Mais j'avoue que faire une zone franche n'est pas une mince affaire. En Tunisie et à l'Île Maurice ça été fait, mais ce n'est pas toujours facile à réussir. Il y a déjà la confiance dans un pays. Il faut que les gens aient réellement confiance. Cela peut être une zone franche de services ou une zone franche industrielle. Dans un pays où le syndicat est très fort c'est difficile, parce qu'il y aura des grèves, des revendications des salaires élevés, etc. Aujourd'hui les industriels préfèrent aller en Asie où il y a des habitudes de travail plus ardues que dans les pays où les gens connaissent leurs droits et les revendiquent. Il y a aussi des dispositions réglementaires et institutionnelles à voir.

Avez-vous des investissements à courts et moyens termes ?


Oui, j'ai un grand projet, c'est l'extension du port, essentiellement vers la zone industrielle. Relier le port public au port industriel. C'est ce que j'appelle le port de l'horizon 2010 - 2015. il y a aussi le problème des ressources humaines. Maintenant il faut spécialiser le personnel dans les métiers portuaires.

Quelle est la plus grosse satisfaction que vous avez vécue en tant que DG du port ?

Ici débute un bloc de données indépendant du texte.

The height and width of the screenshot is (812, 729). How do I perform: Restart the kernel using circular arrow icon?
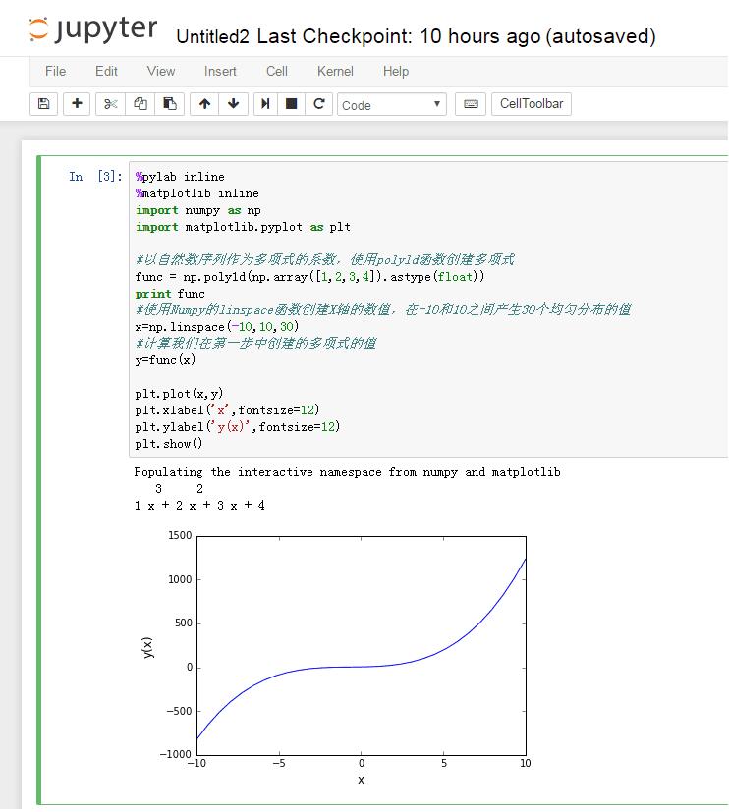[x=318, y=104]
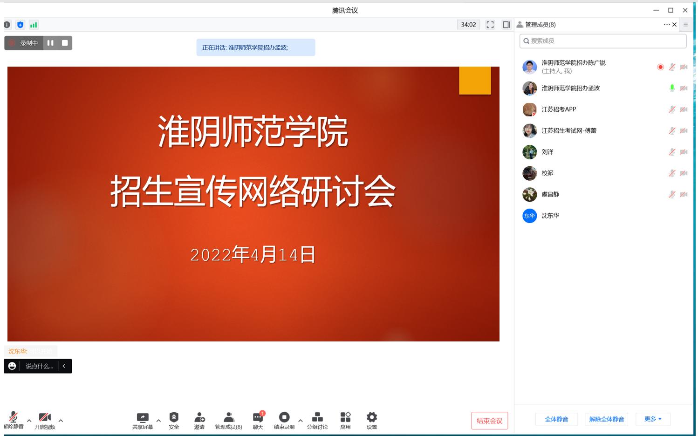Toggle microphone for 江苏招考APP member
This screenshot has width=698, height=436.
(672, 109)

La plus grosse satisfaction, je crois que c'est le virage qui a été opéré dans ce pays, dans le sens de la libéralisation. Ce qui fait qu'un directeur général comme moi peut rassurer les investisseurs, les partenaires. Et cela se sent en moins de deux ans avec la croissance du port. Il y a moins d'ingérence de l'Etat. Pour le reste, les perspectives sont bonnes. Je connais de grands groupe comme Bolloré qui veut desservir la Guinée Equatoriale à partir de Pointe-Noire. Le port autonome sert donc de base logistique.

J'ai de la reconnaissance à l'égard des autorités politiques qui on su amorcer le virage vers la libéralisation.

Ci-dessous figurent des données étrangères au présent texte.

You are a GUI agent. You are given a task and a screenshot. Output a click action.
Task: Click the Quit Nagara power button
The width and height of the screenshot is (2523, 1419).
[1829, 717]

Il y a peut être d'autres projets en cours ?


Vous savez, avec un port, on offre des potentialités. On offre des atouts. C'est l'armateur qui profite de ces atouts pour développer le port. Le port a des infrastructures physiques qu'il développe. Mais au-delà de cela, c'est l'investisseur privé qui prend un terminal, qui ouvre des lignes maritimes. Donc à mon niveau je dois améliorer les performances portuaires en termes de capacités de manutention, d'accueil, de la qualité des infrastructures.

Avez-vous un message aux lecteurs de Forbes ?


Aujourd'hui ce port est relié au port de Houston en ce qui concerne les produits pétroliers. Essentiellement avec des grands armateurs comme MAERSK. Je pense qu'il y a beaucoup de choses qu'on peut découvrir dans ce pays, en matière de tourisme par exemple. A travers le tourisme, les gens peuvent découvrir les réelles opportunités d'investissements qu'offre ce pays.